What the number actually supports

None of this means the open-weights models are bad. By any sane reading, Qwen 3.5 and the DeepSeek V3.2 family are the most capable freely downloadable systems we have ever had, and the fact that you can run the audit at all — inspect the weights, re-run the eval, check the homework — is precisely why open source deserves the benefit of the doubt that closed APIs don't.
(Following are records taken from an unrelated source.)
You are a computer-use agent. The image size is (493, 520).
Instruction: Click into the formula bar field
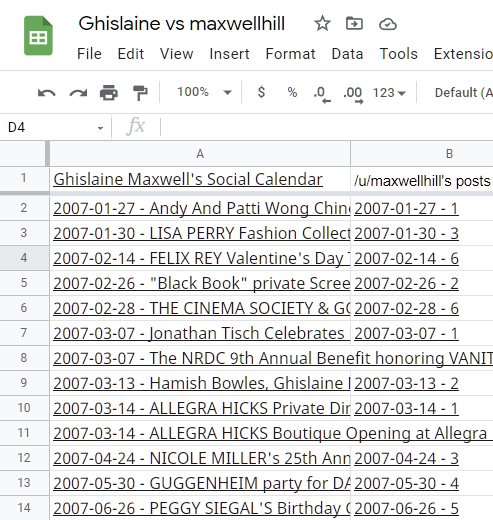coord(327,127)
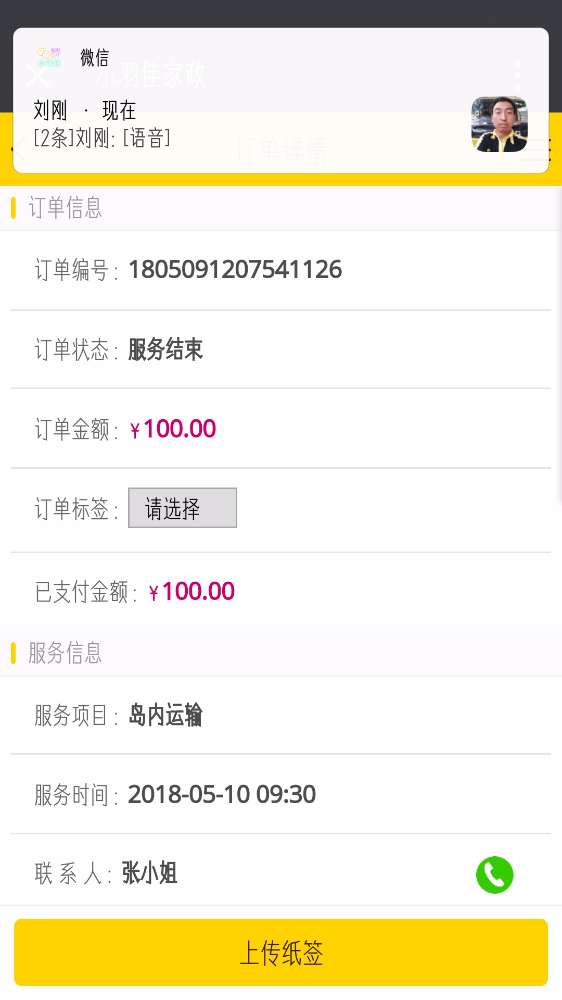This screenshot has height=1000, width=562.
Task: Tap the 订单金额 ¥100.00 value
Action: point(173,429)
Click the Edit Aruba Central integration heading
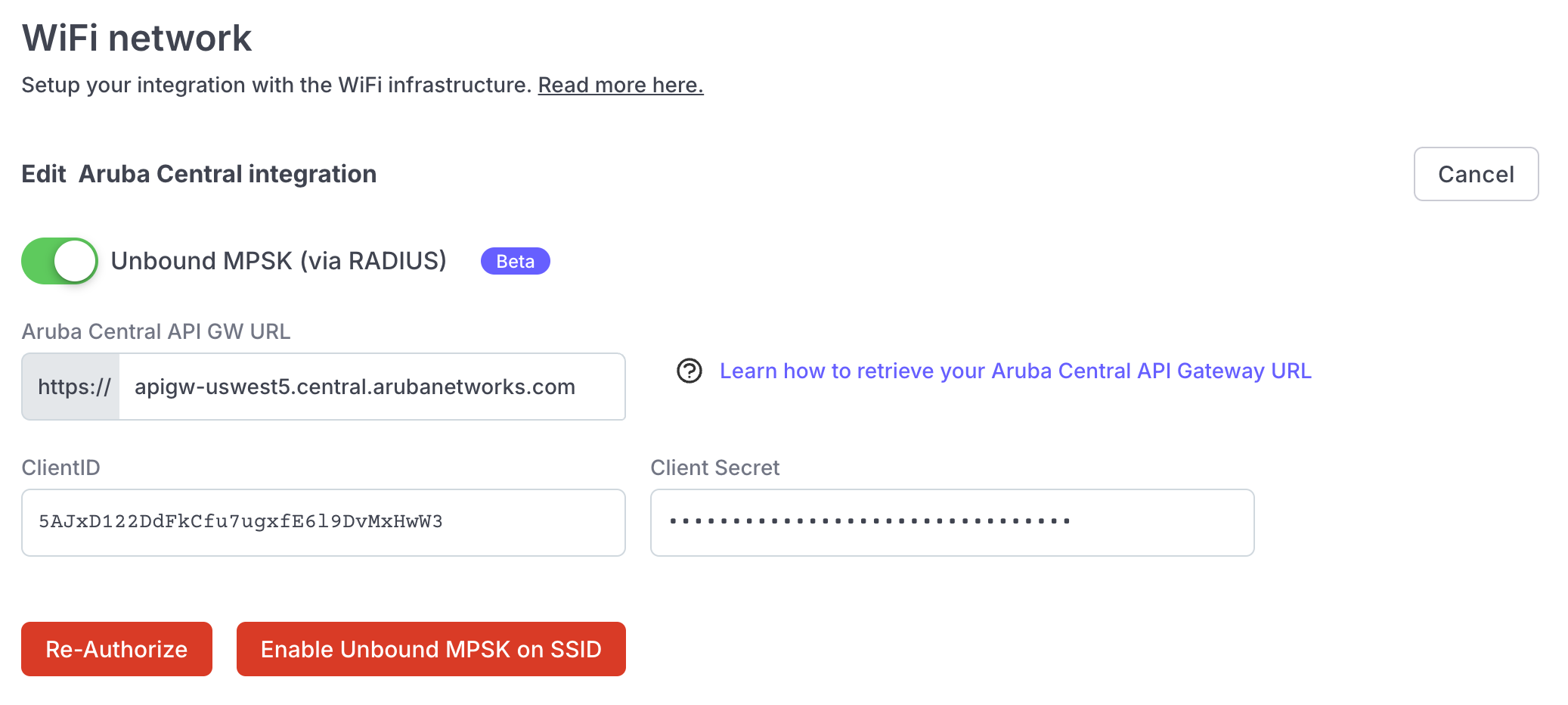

That is the irony of the leaderboard panic: the models you can actually verify are the ones being judged by the metrics you can't.

The fix is boring, which is why it keeps losing. Held-out sets that rotate. Fresh questions the model can't have memorized, like the AntiLeakBench approach of building tests from real-world knowledge dated after the training cutoff. Error bars on every bar. Decontamination reports published alongside the scores. Style-controlled human evals that reward being right over being long. None of it screenshots well. You cannot fit a confidence interval onto a launch slide and get ten thousand reposts, and so the single big number wins the news cycle every time.

So when the next open-weights release "tops the leaderboard" — and there will be one before you finish your coffee — do the model the courtesy of distrust. Ask compared to what, measured how, and whether the test was in the training data. The release that answers all three without flinching is the one that earned its chart. Everyone else is showing you a memory and calling it a mind.